Choć minister nie wymienił naukowca z nazwiska, Radio Poznań poinformowało, że prawdopodobnie chodzi o pracownika naukowego UAM - dr. Macieja Borkowskiego z Instytutu Filologii Germańskiej. Naukowiec miał na Twitterze nazwać Pawła Kukiz „gnidą” i „gnojem”.
Wykładowca w rozmowie z „Rzeczpospolitą” powiedział, że nie wie, czy Czarnek mówił o nim, a wpisy na Twitterze tłumaczył silnym wzburzeniem. Dodał, że wpis o „gnidzie” i „gnoju” szybko usunął. - Uznałem, że to było przesadzone. Poniosły mnie emocje – mówił, dodając, że jego konto było anonimowe i w żaden sposób nie było powiązanie z UAM.
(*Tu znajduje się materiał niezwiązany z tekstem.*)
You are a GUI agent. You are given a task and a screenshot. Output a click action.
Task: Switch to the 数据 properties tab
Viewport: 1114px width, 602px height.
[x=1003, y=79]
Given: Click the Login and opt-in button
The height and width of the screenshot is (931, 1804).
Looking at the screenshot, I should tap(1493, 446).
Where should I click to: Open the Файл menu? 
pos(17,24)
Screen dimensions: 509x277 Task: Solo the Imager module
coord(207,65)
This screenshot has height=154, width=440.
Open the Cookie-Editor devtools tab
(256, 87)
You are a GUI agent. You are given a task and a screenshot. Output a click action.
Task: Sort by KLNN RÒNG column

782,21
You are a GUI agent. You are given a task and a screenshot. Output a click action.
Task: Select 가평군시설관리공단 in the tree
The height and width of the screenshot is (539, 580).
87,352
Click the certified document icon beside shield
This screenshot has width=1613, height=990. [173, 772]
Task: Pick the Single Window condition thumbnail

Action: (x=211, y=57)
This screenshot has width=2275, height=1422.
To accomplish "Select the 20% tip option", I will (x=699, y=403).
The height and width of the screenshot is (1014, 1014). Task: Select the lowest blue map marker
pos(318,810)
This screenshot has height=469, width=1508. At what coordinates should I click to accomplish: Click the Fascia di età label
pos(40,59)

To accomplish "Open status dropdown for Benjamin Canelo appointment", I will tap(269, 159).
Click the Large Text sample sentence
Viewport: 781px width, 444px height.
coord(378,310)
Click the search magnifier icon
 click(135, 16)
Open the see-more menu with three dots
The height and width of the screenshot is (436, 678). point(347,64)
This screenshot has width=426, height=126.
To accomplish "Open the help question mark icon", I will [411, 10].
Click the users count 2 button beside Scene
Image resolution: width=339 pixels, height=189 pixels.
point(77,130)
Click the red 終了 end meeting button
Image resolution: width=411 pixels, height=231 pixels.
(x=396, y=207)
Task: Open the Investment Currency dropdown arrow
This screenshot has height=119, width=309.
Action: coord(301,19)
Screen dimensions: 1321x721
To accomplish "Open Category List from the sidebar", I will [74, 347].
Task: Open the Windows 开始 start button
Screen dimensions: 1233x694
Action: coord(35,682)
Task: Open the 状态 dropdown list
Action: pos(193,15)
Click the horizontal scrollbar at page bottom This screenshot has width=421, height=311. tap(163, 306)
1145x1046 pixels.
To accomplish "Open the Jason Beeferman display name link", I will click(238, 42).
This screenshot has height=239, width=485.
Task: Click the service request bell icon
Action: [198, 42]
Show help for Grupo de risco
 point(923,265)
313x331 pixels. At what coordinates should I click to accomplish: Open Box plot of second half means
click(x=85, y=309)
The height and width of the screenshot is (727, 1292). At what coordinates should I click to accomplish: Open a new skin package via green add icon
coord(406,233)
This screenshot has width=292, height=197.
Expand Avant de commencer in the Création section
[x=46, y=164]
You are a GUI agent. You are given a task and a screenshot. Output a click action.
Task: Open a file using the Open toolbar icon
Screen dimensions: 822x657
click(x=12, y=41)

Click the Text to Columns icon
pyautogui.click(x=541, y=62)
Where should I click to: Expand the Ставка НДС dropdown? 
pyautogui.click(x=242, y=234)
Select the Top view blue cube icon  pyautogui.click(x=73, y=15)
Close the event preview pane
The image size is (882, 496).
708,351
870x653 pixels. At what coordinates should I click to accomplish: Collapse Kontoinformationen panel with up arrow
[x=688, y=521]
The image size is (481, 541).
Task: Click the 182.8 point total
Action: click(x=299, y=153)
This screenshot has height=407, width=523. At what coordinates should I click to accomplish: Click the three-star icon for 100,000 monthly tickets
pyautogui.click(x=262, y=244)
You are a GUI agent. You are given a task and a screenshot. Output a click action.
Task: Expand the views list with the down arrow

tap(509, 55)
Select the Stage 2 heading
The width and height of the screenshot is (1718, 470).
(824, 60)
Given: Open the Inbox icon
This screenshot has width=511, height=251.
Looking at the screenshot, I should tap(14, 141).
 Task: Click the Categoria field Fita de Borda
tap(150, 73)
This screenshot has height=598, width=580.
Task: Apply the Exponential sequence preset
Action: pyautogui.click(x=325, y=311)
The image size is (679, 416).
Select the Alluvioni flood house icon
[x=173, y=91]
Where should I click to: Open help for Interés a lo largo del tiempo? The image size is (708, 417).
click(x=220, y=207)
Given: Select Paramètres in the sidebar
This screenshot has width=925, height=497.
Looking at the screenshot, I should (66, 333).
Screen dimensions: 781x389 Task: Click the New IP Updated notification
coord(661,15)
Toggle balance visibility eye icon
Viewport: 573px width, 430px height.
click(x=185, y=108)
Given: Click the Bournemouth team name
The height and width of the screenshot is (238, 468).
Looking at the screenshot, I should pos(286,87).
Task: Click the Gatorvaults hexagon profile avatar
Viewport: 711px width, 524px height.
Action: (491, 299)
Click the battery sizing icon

Zdaniem naukowca, zaistniałe okoliczności w których zamieścił wpisy, sprawiły, że nie sprzeniewierzył się etosowi swojego zawodu.
Mosiński: Wystąpię do uczelni o zdyscyplinowanie naukowca
Interwencję ws. naukowca zapowiedział również poseł PiS Jan Mosiński. - Po niedzieli wystąpię do Rektora UAM im. A. Mickiewicza o podjęcie zdecydowanych działań dyscyplinujących tego Pana. To, że przynosi wstyd Uczelni nie wymaga uzasadnienia – stwierdził polityk.
Czarnek o Szłapce: Skandaliczna sytuacja
Szef resortu edukacji odniósł się także do nagrania na którym widać posła KO Adama Szłapkę, który wszedł w Poznaniu w interakcję z przeciwnikami nowej ustawy medialnej . - Wykrzyczcie wszyscy po co tu przyszliście – powiedział poseł. - Je… PiS! - odpowiedział tłum.
Zdaniem Czarnka, zaistniała sytuacja to „skandal niebywały”. - Ale wynikający również z tego, że pewien system o podstawowych wartościach do tych ludzi po prostu nie trafiły. Funkcję wychowawczą szkoły trzeba wzmocnić, ale nigdy nie będzie tak, że religia będzie obowiązkowa. Tyle, że jeżeli ktoś nie wybierze religii, to będzie musiał wybrać etykę – stwierdził.
Wcześniej minister Czarnek wyraził swoje uznanie dla posłów, któzy zagłosowali za nowelizacją ustawy medialnej. - Szanowni panowie posłowie: Paweł Kukiz, Jarosław Sachajko i Stanisław Żuk - wielkie słowa uznania i wsparcia. Jesteście dumnymi, polskimi Parlamentarzystami. A Ci co hejtują i brutalnie atakują Was i Wasze rodziny, nie są godni miana polskiego polityka. Jesteśmy z Wami – napisał minister na Twitterze.
Kukiz sprzedał swoje ideały? Grabiec: Zdradził wyborców
Sam Paweł Kukiz twierdzi, że pozostaje wierny swoim ideałom. W rozmowie z PAP wyjaśniał, że liczy na współpracę z PiS przy wprowadzeniu jednomandatowych okręgów wyborczych.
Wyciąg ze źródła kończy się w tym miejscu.